> [EXERCISE OBJECTIVE] Your response should contain exactly the lines running from the one with "Given: Click the 7h timestamp in quoted tweet" to the end of the data below, both included, and no pictures.

Stored data entries

+ + + +

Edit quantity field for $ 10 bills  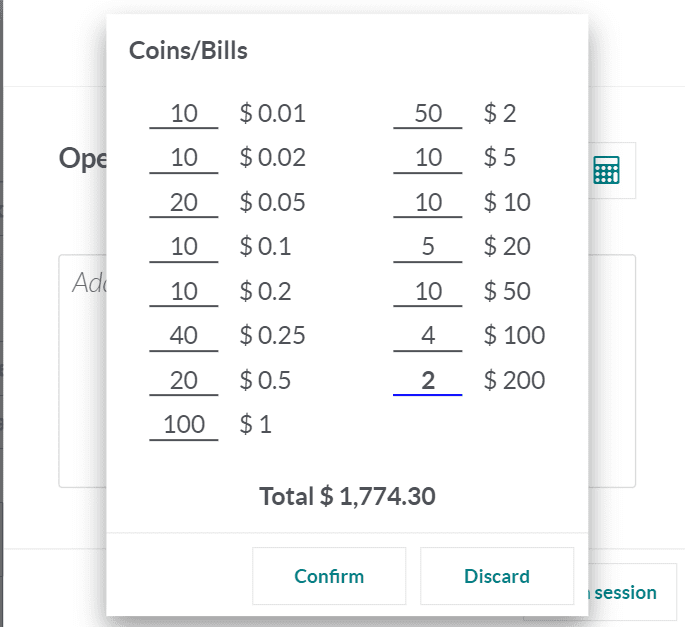(428, 203)
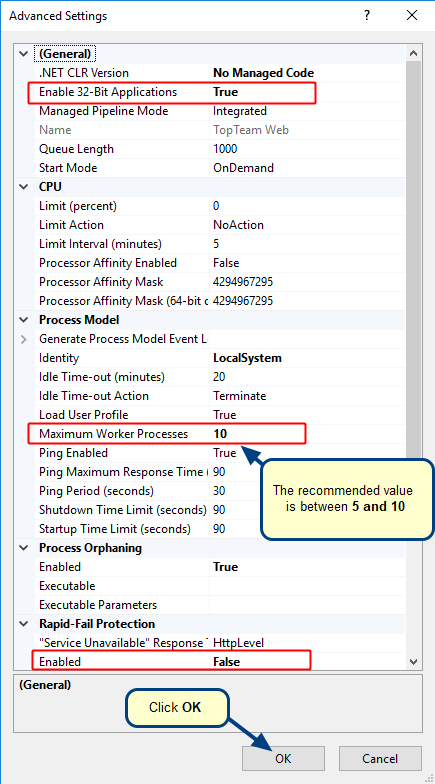Click the Maximum Worker Processes value field
This screenshot has height=784, width=435.
(306, 434)
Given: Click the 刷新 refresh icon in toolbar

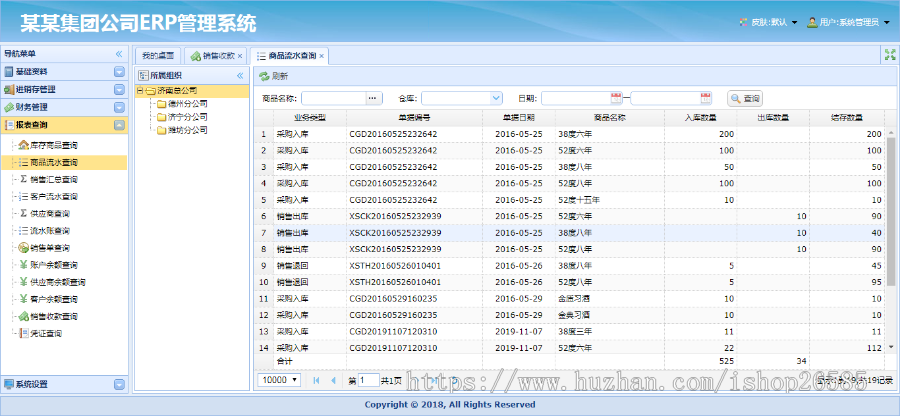Looking at the screenshot, I should coord(264,76).
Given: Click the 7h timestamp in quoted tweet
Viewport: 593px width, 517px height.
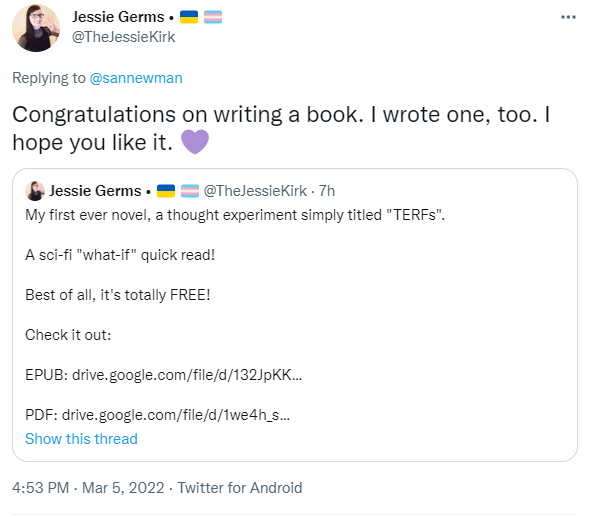Looking at the screenshot, I should pos(327,191).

+ + + +

> [RESPONSE AREA]
Given: Click the 7h timestamp in quoted tweet
Viewport: 593px width, 517px height.
Looking at the screenshot, I should pos(327,191).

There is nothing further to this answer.